Conocer de la enfermedad que le aquejaba y le mantenía bajo cuidados hospitalarios hace algunos meses fue el primer choque para todos quienes le admiramos. Las paradojas de la vida nos obligan a veces a situaciones así: no nos acostumbramos a percibir los achaques de personas a quienes imaginamos invictas, siempre «al pie del cañón», con el ímpetu intacto.
Olvidamos que todos somos mortales, de carne y hueso, y que el ímpetu espiritual puede mantenerse intacto, mas el físico escapa de simples voluntades. A Veitía le menguaron eso, el físico, aunque dudo muchísimo que haya podido resquebrajarle la inoportuna enfermedad el carácter de ganador que le llevó a la cima de los éxitos deportivos y personales.

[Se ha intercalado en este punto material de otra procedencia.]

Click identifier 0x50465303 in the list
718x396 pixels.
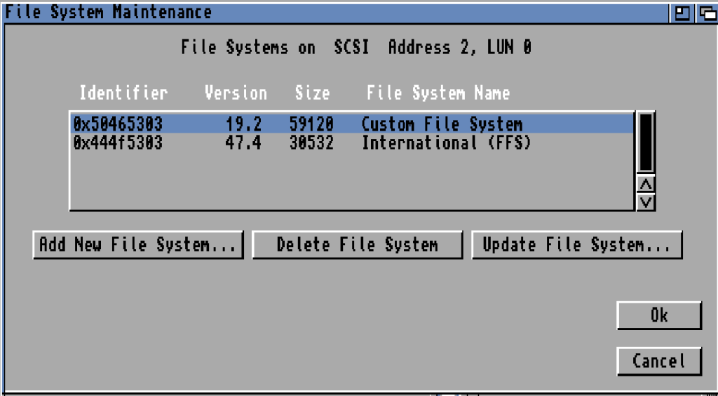tap(118, 124)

No estoy especulando. Las evidencias están ahí, al alcance de un recuerdo, de un clic, de una foto. ¿O caso fueron fortuitos los logros de Legna, de Sibelis, de Driulis o Estela? ¿Acaso pueden inculcarse por arte de magia a tantos atletas el gen luchador de campeones que se reiteró en cada figura del judo femenino cubano durante décadas?

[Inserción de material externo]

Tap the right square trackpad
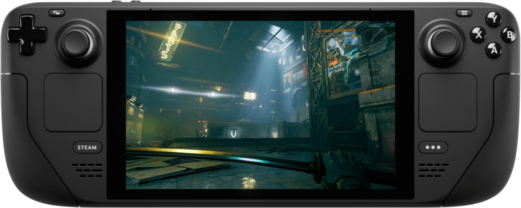Image resolution: width=521 pixels, height=208 pixels. (x=448, y=102)
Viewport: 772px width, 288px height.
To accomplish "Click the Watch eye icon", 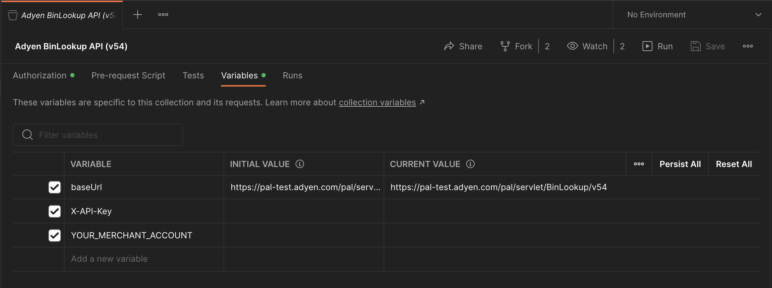I will click(x=572, y=46).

Hoy, de hecho, llueven las frases de agradecimiento de aquellas glorias que vieron potenciado su talento con la exigencia de Veitía, con la sapiencia y la pericia para sacar el jugo de sus discípulos. Cuando la gratitud es prácticamente unánime, pocas cosas quedan por decir.
Sin ánimos de conformar un panegírico, porque somos humanos y todos tenemos defectos, bastaría con resumir que Cuba ha perdido a uno de sus mejores formadores y pedagogos, no solo en la rama deportiva.
Queda en el recuerdo el «buda» agitando con sus brazos gruesos la bandera cubana, agitándola con todo el orgullo que merecía un título para su país en suelo olímpico, aguantando también en un brinco a Legna Verdecia y sonriendo de felicidad por la medalla que volvería para Cuba, una más de tantas.
Ese era Veitía, un tipo grande de cuerpo, reitero, pero también de alma, porque supo llegar al corazón de los cubanos en cada instante de su vida. Y eso no lo consigue todo el mundo.